In-storage Transparent Compression: A Catalyst for Innovating Infrastructure Software III

It is the third part of our serial blogs on In-storage transparent compression. Part 3: Reduce the write amplification of write-ahead logging (WAL).

Write-ahead logging (WAL) is almost universally used by database and filesystem to ensure operational atomicity and data durability. Its basic concept is quite simple: Data modifications are persisted to a dedicated log area before being applied to the data files. In typical implementations, data modifications are first accumulated as log records in an in-memory WAL buffer and later are flushed to the on-storage WAL file. To maximize the data durability, systems execute the memory-to-storage flush (using commands like fsync or fdatasync) at every transaction commit. To reduce the log-induced storage cost, conventional practice always tightly packs log records into the in-memory WAL buffer and hence the on-storage WAL file. As a result, multiple consecutive WAL buffer flushes may write to the same 4KB LBA block on the storage device, especially when transaction records are significantly smaller than 4KB and/or the workload concurrency is not high. This can be illustrated in Fig. 1: Suppose three transactions TRX-1, TRX-2, and TRX-3 (with log records L1, L2, and L3) commit at the time t1, t2, and t3, respectively. As illustrated in Fig. 1, at the time t1, 4KB data [L1, O] is flushed from the in-memory WAL buffer to the LBA 0x0001 on the storage device, where O represents an all-zero vector. Later, the log record L2 is appended into the WAL buffer, and at the time t2, the 4KB data [L1, L2, O] is flushed to the same LBA 0x0001 on the storage device. Similarly, at the time t3, the 4KB data [L1, L2, L3, O] is flushed to the same LBA 0x0001 on the storage device. As illustrated in Fig. 1, the same log record (e.g., L1 and L2) are written to the NAND flash memory multiple times, leading to a large write amplification. It is well known that a large write amplification directly leads to a shorter flash memory lifetime and lower storage IOPS performance. One could reduce the WAL-induced write amplification by simply disabling the flush-per-transaction-commit (e.g., invoking memory-to-storage flush every minute), which however can no longer guarantee the data durability of recently committed transactions.  
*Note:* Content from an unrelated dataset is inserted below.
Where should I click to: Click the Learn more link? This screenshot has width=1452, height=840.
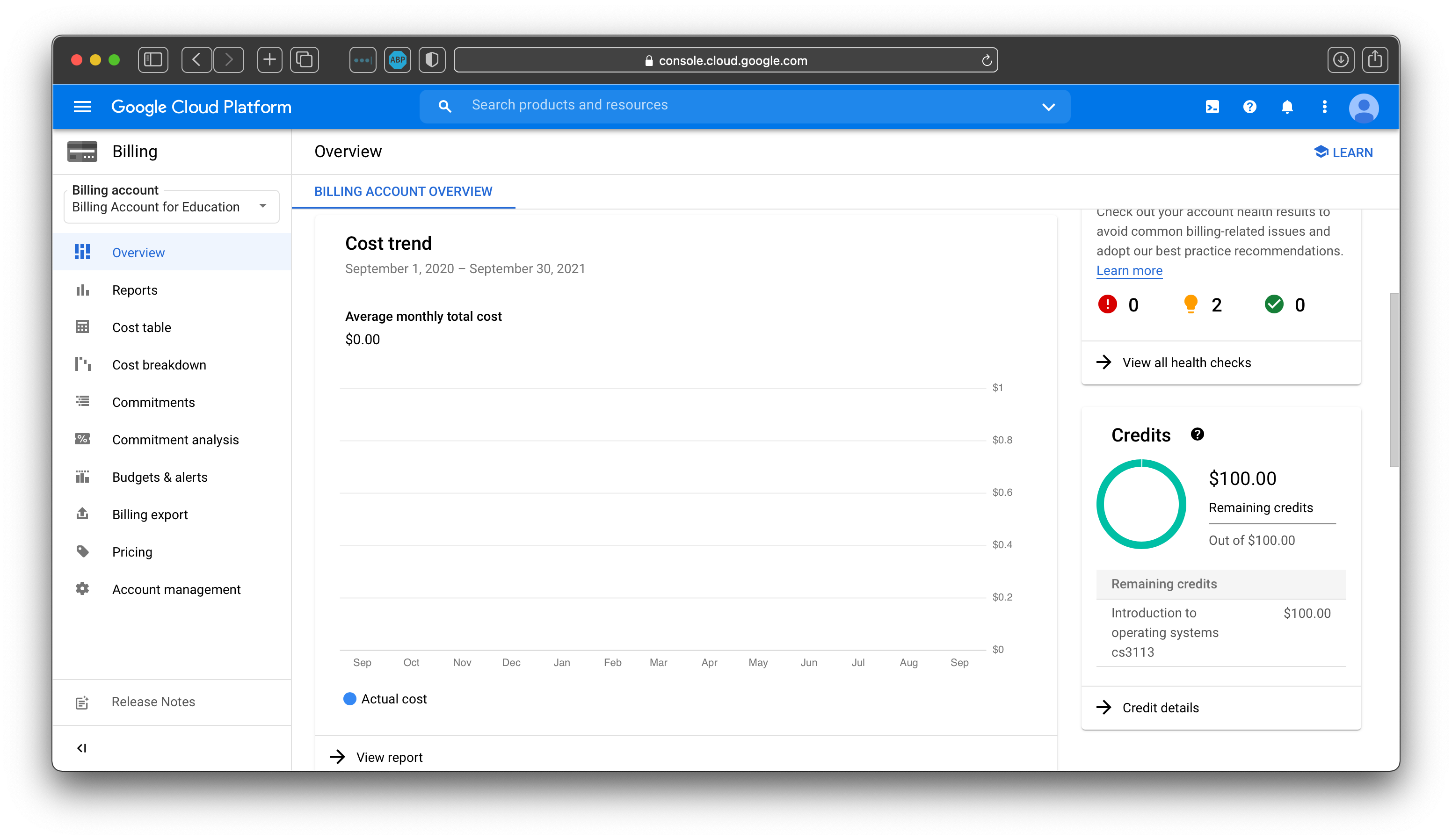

Figure 1: Conventional WAL implementation where log records are tightly packed into WAL and consecutive transactions commits could flush data to the same LBA (e.g., LBA 0x0001 in this example) multiple times.
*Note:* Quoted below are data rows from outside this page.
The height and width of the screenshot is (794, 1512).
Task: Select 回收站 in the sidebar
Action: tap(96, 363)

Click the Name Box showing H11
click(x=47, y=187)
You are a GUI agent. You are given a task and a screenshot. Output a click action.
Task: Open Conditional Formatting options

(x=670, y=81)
Leveraging the virtually variable-size block I/O enabled by in-storage transparent compression, one could apply a technique called sparse logging to significantly reduce the WAL-induced write amplification, without sacrificing the data durability. Its basic idea is simple: At each transaction commit, we always pad zeros into the in-memory WAL buffer to make its content 4KB-aligned. As a result, the next log record will be written into a new 4KB space in the WAL buffer. Therefore, each log record will be written to the NAND flash memory only once, leading to a lower write amplification compared with the conventional practice. This can be further illustrated in Fig. 2: Assuming the same scenario as shown above in Fig. 1, after the transaction TRX-1 commits at the time t1, we pad zeros into the WAL buffer and flush the 4KB data [L1, O] to the LBA 0x0001 on the storage device. Subsequently, we put the next log record L2 in a new 4KB space in the WAL buffer. At the time t2, the 4KB data [L2, O] is flushed to a new LBA 0x0002 on the storage device. Similarly, at the time t3, the 4KB data [L3, O] is flushed to another new LBA 0x0003 on the storage device. Clearly, each log record is written to the NAND flash memory only once. Meanwhile, all the zeros in each sparse 4KB block are compressed away by the in-storage transparent compression. This leads to a smaller WAL-induced write amplification, compared with the conventional practice.  


Figure 2: Illustration of the sparse logging method enabled by in-storage transparent compression, where each WAL flush always writes to a new LBA block on the storage device. 


For demonstration, we implemented the sparse logging method and compared its write amplification with the the WAL-induced write amplification in RocksDB and Wiredtiger (the default storage engine of MongoDB). All the experiments were carried out on our CSD 2000 drives that implement built-in transparent compression. We set the flush policy as per-transaction-commit (i.e., flush the dirty in-memory WAL buffer data to on-storage WAL file at every transaction commit). Fig. 3 shows the measured WAL-induced write amplification, where we considered different log record size (i.e., 128B, 32B, and 16B) and different number of threads that issue concurrent writes. The results show that the sparse logging method can reduce the WAL-induced write amplification by over 10x. For example, under 16B record size and a single client thread, WAL-induced write amplification in RocksDB and WiredTiger is 138 and 128, while the simple idea of sparse logging could make the WAL-induced write amplification drop to only 4, representing over 30x reduction. 


Figure 3: Measured WAL-induced write amplification.